Extract every record, keeping each one exactly as it is.
+-------+
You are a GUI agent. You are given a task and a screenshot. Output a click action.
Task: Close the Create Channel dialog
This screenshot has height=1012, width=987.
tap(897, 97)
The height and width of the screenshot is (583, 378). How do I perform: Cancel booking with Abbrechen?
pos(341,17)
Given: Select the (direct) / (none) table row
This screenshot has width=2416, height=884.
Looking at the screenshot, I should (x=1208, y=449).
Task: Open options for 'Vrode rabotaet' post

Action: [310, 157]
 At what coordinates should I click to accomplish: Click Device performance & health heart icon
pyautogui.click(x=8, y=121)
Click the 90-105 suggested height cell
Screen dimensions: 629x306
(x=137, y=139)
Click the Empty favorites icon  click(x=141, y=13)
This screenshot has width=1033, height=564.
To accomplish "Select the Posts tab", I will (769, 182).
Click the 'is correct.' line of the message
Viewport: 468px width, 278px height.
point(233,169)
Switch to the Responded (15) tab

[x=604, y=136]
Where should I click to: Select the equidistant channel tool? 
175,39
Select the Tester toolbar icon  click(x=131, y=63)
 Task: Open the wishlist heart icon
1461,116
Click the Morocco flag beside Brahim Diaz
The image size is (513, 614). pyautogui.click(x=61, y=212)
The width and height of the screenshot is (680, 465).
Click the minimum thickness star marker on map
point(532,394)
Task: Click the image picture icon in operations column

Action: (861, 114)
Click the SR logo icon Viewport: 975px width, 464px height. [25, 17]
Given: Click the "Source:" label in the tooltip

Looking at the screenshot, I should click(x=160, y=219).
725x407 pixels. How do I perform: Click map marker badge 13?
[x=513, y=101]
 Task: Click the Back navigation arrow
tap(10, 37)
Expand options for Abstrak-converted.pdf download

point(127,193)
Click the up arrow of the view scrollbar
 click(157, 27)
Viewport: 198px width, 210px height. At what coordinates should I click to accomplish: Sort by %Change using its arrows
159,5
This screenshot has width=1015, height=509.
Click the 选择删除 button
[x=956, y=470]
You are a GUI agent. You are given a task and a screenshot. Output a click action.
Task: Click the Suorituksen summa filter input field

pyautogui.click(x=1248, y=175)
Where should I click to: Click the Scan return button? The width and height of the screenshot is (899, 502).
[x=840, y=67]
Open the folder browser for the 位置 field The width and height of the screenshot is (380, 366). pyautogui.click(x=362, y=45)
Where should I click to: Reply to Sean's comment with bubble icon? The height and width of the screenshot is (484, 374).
+-------+
* Answer area *
You are a GUI agent. You are given a task and a screenshot. Output a click action.
Task: Close the Create Channel dialog
This screenshot has height=1012, width=987.
tap(897, 97)
The height and width of the screenshot is (583, 378). How do I perform: Cancel booking with Abbrechen?
pos(341,17)
Given: Select the (direct) / (none) table row
This screenshot has width=2416, height=884.
Looking at the screenshot, I should (x=1208, y=449).
Task: Open options for 'Vrode rabotaet' post

Action: [310, 157]
 At what coordinates should I click to accomplish: Click Device performance & health heart icon
pyautogui.click(x=8, y=121)
Click the 90-105 suggested height cell
Screen dimensions: 629x306
(x=137, y=139)
Click the Empty favorites icon  click(x=141, y=13)
This screenshot has width=1033, height=564.
To accomplish "Select the Posts tab", I will (769, 182).
Click the 'is correct.' line of the message
Viewport: 468px width, 278px height.
point(233,169)
Switch to the Responded (15) tab

[x=604, y=136]
Where should I click to: Select the equidistant channel tool? 
175,39
Select the Tester toolbar icon  click(x=131, y=63)
 Task: Open the wishlist heart icon
1461,116
Click the Morocco flag beside Brahim Diaz
The image size is (513, 614). pyautogui.click(x=61, y=212)
The width and height of the screenshot is (680, 465).
Click the minimum thickness star marker on map
point(532,394)
Task: Click the image picture icon in operations column

Action: (861, 114)
Click the SR logo icon Viewport: 975px width, 464px height. [25, 17]
Given: Click the "Source:" label in the tooltip

Looking at the screenshot, I should click(x=160, y=219).
725x407 pixels. How do I perform: Click map marker badge 13?
[x=513, y=101]
 Task: Click the Back navigation arrow
tap(10, 37)
Expand options for Abstrak-converted.pdf download

point(127,193)
Click the up arrow of the view scrollbar
 click(157, 27)
Viewport: 198px width, 210px height. At what coordinates should I click to accomplish: Sort by %Change using its arrows
159,5
This screenshot has width=1015, height=509.
Click the 选择删除 button
[x=956, y=470]
You are a GUI agent. You are given a task and a screenshot. Output a click action.
Task: Click the Suorituksen summa filter input field

pyautogui.click(x=1248, y=175)
Where should I click to: Click the Scan return button? The width and height of the screenshot is (899, 502).
[x=840, y=67]
Open the folder browser for the 位置 field The width and height of the screenshot is (380, 366). pyautogui.click(x=362, y=45)
Where should I click to: Reply to Sean's comment with bubble icon? The height and width of the screenshot is (484, 374).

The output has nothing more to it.